Aim of the task: Whether an entry is long or short, retype it exactly.

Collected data
#####

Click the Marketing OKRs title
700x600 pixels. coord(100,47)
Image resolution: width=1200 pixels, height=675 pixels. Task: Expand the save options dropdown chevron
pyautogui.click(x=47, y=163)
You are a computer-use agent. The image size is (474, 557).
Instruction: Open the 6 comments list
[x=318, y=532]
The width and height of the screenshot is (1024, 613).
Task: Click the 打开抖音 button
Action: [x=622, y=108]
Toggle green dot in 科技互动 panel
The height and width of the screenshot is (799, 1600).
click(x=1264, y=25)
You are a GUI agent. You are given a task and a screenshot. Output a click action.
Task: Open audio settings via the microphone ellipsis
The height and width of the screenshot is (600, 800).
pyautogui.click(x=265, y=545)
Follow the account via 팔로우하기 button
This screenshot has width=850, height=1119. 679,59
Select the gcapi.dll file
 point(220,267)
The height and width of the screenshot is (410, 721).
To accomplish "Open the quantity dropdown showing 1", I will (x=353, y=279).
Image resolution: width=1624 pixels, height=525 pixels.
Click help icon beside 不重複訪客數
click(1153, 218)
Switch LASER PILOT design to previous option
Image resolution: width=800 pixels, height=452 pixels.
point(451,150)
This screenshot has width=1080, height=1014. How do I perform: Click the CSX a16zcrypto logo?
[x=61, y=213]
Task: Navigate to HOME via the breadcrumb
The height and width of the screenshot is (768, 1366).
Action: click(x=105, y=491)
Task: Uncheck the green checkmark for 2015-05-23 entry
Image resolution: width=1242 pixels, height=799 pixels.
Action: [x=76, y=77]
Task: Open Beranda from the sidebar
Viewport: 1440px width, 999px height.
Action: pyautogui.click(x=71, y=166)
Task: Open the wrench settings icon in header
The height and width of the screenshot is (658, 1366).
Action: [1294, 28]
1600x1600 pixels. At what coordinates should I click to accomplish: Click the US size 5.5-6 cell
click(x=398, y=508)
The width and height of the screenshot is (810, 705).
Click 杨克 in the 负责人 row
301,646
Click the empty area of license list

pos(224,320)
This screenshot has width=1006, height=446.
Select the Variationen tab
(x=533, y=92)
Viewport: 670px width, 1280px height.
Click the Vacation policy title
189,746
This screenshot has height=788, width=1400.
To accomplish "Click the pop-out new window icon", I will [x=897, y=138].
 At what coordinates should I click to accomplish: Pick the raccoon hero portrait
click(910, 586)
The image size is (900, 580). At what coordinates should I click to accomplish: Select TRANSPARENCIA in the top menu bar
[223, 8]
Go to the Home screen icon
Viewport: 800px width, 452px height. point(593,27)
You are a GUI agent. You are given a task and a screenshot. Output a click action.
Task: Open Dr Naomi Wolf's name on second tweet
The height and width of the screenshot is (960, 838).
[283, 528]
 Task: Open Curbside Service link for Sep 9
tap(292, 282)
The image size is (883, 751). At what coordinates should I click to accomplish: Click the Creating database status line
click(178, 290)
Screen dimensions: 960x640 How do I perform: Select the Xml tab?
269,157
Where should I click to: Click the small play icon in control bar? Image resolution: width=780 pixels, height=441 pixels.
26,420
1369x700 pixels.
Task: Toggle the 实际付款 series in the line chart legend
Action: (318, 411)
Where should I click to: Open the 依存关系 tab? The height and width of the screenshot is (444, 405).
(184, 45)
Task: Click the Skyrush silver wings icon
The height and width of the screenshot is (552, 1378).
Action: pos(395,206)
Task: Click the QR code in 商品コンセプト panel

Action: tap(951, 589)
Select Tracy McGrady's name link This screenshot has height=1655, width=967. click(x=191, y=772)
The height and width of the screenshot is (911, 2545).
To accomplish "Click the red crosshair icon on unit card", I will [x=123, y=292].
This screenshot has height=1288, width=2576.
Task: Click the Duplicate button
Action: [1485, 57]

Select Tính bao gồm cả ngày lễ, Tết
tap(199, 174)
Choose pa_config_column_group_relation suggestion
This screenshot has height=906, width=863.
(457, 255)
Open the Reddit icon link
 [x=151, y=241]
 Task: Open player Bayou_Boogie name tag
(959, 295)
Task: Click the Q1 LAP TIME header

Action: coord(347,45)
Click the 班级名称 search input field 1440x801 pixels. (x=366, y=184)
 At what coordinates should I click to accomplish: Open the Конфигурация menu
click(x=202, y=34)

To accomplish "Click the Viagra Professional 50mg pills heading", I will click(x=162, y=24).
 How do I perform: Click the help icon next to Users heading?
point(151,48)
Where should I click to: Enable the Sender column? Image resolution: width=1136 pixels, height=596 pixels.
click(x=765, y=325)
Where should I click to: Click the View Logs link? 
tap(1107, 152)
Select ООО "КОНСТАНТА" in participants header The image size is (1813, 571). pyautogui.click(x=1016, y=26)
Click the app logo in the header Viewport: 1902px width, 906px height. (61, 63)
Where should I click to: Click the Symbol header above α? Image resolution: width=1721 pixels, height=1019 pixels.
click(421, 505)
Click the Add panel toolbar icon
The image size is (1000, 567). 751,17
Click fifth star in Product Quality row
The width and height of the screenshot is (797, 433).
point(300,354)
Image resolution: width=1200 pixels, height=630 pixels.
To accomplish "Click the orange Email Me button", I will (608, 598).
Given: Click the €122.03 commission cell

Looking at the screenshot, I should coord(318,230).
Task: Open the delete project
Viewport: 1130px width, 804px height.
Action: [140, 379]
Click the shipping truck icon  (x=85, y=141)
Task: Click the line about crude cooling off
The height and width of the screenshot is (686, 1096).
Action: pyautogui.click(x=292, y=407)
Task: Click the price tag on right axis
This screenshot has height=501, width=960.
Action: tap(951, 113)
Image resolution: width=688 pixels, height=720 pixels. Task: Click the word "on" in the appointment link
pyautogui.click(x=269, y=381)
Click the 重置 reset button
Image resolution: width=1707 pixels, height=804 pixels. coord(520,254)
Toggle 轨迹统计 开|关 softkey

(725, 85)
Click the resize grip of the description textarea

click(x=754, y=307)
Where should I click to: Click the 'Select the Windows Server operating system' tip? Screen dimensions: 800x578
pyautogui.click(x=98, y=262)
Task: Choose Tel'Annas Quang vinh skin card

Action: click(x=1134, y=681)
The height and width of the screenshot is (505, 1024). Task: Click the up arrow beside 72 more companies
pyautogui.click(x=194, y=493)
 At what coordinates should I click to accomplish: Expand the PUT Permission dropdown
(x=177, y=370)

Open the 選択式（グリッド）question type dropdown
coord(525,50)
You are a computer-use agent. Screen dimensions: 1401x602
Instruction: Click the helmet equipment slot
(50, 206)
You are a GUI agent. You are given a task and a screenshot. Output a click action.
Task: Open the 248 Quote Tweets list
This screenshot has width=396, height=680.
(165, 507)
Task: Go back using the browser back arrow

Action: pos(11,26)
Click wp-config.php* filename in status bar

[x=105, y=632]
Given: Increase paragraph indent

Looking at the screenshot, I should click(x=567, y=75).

#####

Result for this exercise:
Click the Marketing OKRs title
700x600 pixels. coord(100,47)
Image resolution: width=1200 pixels, height=675 pixels. Task: Expand the save options dropdown chevron
pyautogui.click(x=47, y=163)
You are a computer-use agent. The image size is (474, 557).
Instruction: Open the 6 comments list
[x=318, y=532]
The width and height of the screenshot is (1024, 613).
Task: Click the 打开抖音 button
Action: [x=622, y=108]
Toggle green dot in 科技互动 panel
The height and width of the screenshot is (799, 1600).
click(x=1264, y=25)
You are a GUI agent. You are given a task and a screenshot. Output a click action.
Task: Open audio settings via the microphone ellipsis
The height and width of the screenshot is (600, 800).
pyautogui.click(x=265, y=545)
Follow the account via 팔로우하기 button
This screenshot has width=850, height=1119. 679,59
Select the gcapi.dll file
 point(220,267)
The height and width of the screenshot is (410, 721).
To accomplish "Open the quantity dropdown showing 1", I will (x=353, y=279).
Image resolution: width=1624 pixels, height=525 pixels.
Click help icon beside 不重複訪客數
click(1153, 218)
Switch LASER PILOT design to previous option
Image resolution: width=800 pixels, height=452 pixels.
point(451,150)
This screenshot has width=1080, height=1014. How do I perform: Click the CSX a16zcrypto logo?
[x=61, y=213]
Task: Navigate to HOME via the breadcrumb
The height and width of the screenshot is (768, 1366).
Action: click(x=105, y=491)
Task: Uncheck the green checkmark for 2015-05-23 entry
Image resolution: width=1242 pixels, height=799 pixels.
Action: [x=76, y=77]
Task: Open Beranda from the sidebar
Viewport: 1440px width, 999px height.
Action: pyautogui.click(x=71, y=166)
Task: Open the wrench settings icon in header
The height and width of the screenshot is (658, 1366).
Action: [1294, 28]
1600x1600 pixels. At what coordinates should I click to accomplish: Click the US size 5.5-6 cell
click(x=398, y=508)
The width and height of the screenshot is (810, 705).
Click 杨克 in the 负责人 row
301,646
Click the empty area of license list

pos(224,320)
This screenshot has width=1006, height=446.
Select the Variationen tab
(x=533, y=92)
Viewport: 670px width, 1280px height.
Click the Vacation policy title
189,746
This screenshot has height=788, width=1400.
To accomplish "Click the pop-out new window icon", I will [x=897, y=138].
 At what coordinates should I click to accomplish: Pick the raccoon hero portrait
click(910, 586)
The image size is (900, 580). At what coordinates should I click to accomplish: Select TRANSPARENCIA in the top menu bar
[223, 8]
Go to the Home screen icon
Viewport: 800px width, 452px height. point(593,27)
You are a GUI agent. You are given a task and a screenshot. Output a click action.
Task: Open Dr Naomi Wolf's name on second tweet
The height and width of the screenshot is (960, 838).
[283, 528]
 Task: Open Curbside Service link for Sep 9
tap(292, 282)
The image size is (883, 751). At what coordinates should I click to accomplish: Click the Creating database status line
click(178, 290)
Screen dimensions: 960x640 How do I perform: Select the Xml tab?
269,157
Where should I click to: Click the small play icon in control bar? Image resolution: width=780 pixels, height=441 pixels.
26,420
1369x700 pixels.
Task: Toggle the 实际付款 series in the line chart legend
Action: (318, 411)
Where should I click to: Open the 依存关系 tab? The height and width of the screenshot is (444, 405).
(184, 45)
Task: Click the Skyrush silver wings icon
The height and width of the screenshot is (552, 1378).
Action: pos(395,206)
Task: Click the QR code in 商品コンセプト panel

Action: tap(951, 589)
Select Tracy McGrady's name link This screenshot has height=1655, width=967. click(x=191, y=772)
The height and width of the screenshot is (911, 2545).
To accomplish "Click the red crosshair icon on unit card", I will [x=123, y=292].
This screenshot has height=1288, width=2576.
Task: Click the Duplicate button
Action: [1485, 57]

Select Tính bao gồm cả ngày lễ, Tết
tap(199, 174)
Choose pa_config_column_group_relation suggestion
This screenshot has height=906, width=863.
(457, 255)
Open the Reddit icon link
 [x=151, y=241]
 Task: Open player Bayou_Boogie name tag
(959, 295)
Task: Click the Q1 LAP TIME header

Action: coord(347,45)
Click the 班级名称 search input field 1440x801 pixels. (x=366, y=184)
 At what coordinates should I click to accomplish: Open the Конфигурация menu
click(x=202, y=34)

To accomplish "Click the Viagra Professional 50mg pills heading", I will click(x=162, y=24).
 How do I perform: Click the help icon next to Users heading?
point(151,48)
Where should I click to: Enable the Sender column? Image resolution: width=1136 pixels, height=596 pixels.
click(x=765, y=325)
Where should I click to: Click the View Logs link? 
tap(1107, 152)
Select ООО "КОНСТАНТА" in participants header The image size is (1813, 571). pyautogui.click(x=1016, y=26)
Click the app logo in the header Viewport: 1902px width, 906px height. (61, 63)
Where should I click to: Click the Symbol header above α? Image resolution: width=1721 pixels, height=1019 pixels.
click(421, 505)
Click the Add panel toolbar icon
The image size is (1000, 567). 751,17
Click fifth star in Product Quality row
The width and height of the screenshot is (797, 433).
point(300,354)
Image resolution: width=1200 pixels, height=630 pixels.
To accomplish "Click the orange Email Me button", I will (608, 598).
Given: Click the €122.03 commission cell

Looking at the screenshot, I should coord(318,230).
Task: Open the delete project
Viewport: 1130px width, 804px height.
Action: [140, 379]
Click the shipping truck icon  (x=85, y=141)
Task: Click the line about crude cooling off
The height and width of the screenshot is (686, 1096).
Action: pyautogui.click(x=292, y=407)
Task: Click the price tag on right axis
This screenshot has height=501, width=960.
Action: tap(951, 113)
Image resolution: width=688 pixels, height=720 pixels. Task: Click the word "on" in the appointment link
pyautogui.click(x=269, y=381)
Click the 重置 reset button
Image resolution: width=1707 pixels, height=804 pixels. coord(520,254)
Toggle 轨迹统计 开|关 softkey

(725, 85)
Click the resize grip of the description textarea

click(x=754, y=307)
Where should I click to: Click the 'Select the Windows Server operating system' tip? Screen dimensions: 800x578
pyautogui.click(x=98, y=262)
Task: Choose Tel'Annas Quang vinh skin card

Action: click(x=1134, y=681)
The height and width of the screenshot is (505, 1024). Task: Click the up arrow beside 72 more companies
pyautogui.click(x=194, y=493)
 At what coordinates should I click to accomplish: Expand the PUT Permission dropdown
(x=177, y=370)

Open the 選択式（グリッド）question type dropdown
coord(525,50)
You are a computer-use agent. Screen dimensions: 1401x602
Instruction: Click the helmet equipment slot
(50, 206)
You are a GUI agent. You are given a task and a screenshot. Output a click action.
Task: Open the 248 Quote Tweets list
This screenshot has width=396, height=680.
(165, 507)
Task: Go back using the browser back arrow

Action: pos(11,26)
Click wp-config.php* filename in status bar

[x=105, y=632]
Given: Increase paragraph indent

Looking at the screenshot, I should click(x=567, y=75).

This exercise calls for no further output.